1/2 lb Spring Mix Lettuce

12 oz Grilled Chicken Strips

12 oz Balsamic Vinegarette 

3/4 c Bleu Cheese

1 Apple, cored, sliced into 8 pieces

1 c dried cranberries

Toss lettuce with Balsmic Vinegarette, distribute between 4 large salad bowls. Drizzle Bleu Cheese, evenly over all 4 salads, evenly distribute dried cranberries over salads, top salads with chicken, garnish each salad with 2 apple slices.

Enjoy!!!


----------



## jkath

I wouldn't change a thing - it sounds PERFECT!!!
Thanks Erik!


----------



## middie

sounds good erik !!


----------



## PA Baker

I know what I'm having for lunch tomorrow!


----------



## Piccolina

I love it for the title! "Beachcombers" was a favourite Canadian show of mine back in the late 80's.
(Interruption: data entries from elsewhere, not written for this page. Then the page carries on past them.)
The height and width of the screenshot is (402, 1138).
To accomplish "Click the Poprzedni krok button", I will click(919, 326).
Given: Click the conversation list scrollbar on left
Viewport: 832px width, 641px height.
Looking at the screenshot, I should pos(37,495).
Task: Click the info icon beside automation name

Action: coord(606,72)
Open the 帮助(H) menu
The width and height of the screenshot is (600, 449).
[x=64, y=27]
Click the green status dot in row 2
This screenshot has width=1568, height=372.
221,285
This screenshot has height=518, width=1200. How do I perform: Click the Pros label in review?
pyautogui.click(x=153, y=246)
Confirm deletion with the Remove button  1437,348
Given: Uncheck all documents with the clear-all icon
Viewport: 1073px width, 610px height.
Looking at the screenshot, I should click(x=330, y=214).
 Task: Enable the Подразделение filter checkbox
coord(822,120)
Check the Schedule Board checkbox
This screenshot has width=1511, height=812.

I don't like blue cheese, but I think that a soft, crumbly goat's cheese would probably work nicely here too. Many thanks for this scrumptious looking salad recipe, Erik


----------



## mish

Looks good, Erik.  Reminds me of a Waldorf w/o the grapes.  Will try.  Had to chuckle when I read the name "Beachcomber" and saw chicken as the main ingredient.  Expected to see seafood.  Maybe it's Chicken of the Sea.    Thanks, Erik.


----------



## kitchenelf

I expected "seafoody" type ingredients too - but nonetheless it looks wonderful!!!!  Better than dried starfish, small matchstick sizes of drift wood, topped with a few cracked sea biscuits!


----------



## CalGramma

This is a great salad Erik. I made a similar one a couple of months ago.
Had no balsamic vinegarette or bleu cheese...which I don't care for anyway, so subbed Raspberry vinegarette and some small cubed monterey jack cheese. Yummy!


----------



## mish

kitchenelf said:
			
		

> I expected "seafoody" type ingredients too - but nonetheless it looks wonderful!!!! Better than dried starfish, small matchstick sizes of drift wood, topped with a few cracked sea biscuits!


 
Tried that one, elfie.  Takes a little manuevering with dental floss scraping the barnacles off.


----------



## pdswife

yummmers!  Thank you!!


----------



## BigDog

Any suggestions to replace the bleu cheese?  The recipe sounds great, but I cannot stand bleu cheese.


----------



## ironchef

kitchenelf said:
			
		

> I expected "seafoody" type ingredients too - but nonetheless it looks wonderful!!!! Better than dried starfish, small matchstick sizes of drift wood, topped with a few cracked sea biscuits!


 
That's Morimoto's next dish!


----------



## ironchef

BigDog said:
			
		

> Any suggestions to replace the bleu cheese? The recipe sounds great, but I cannot stand bleu cheese.


 
You could use feta, queso cotija, or ricotta salata for similar textures.


----------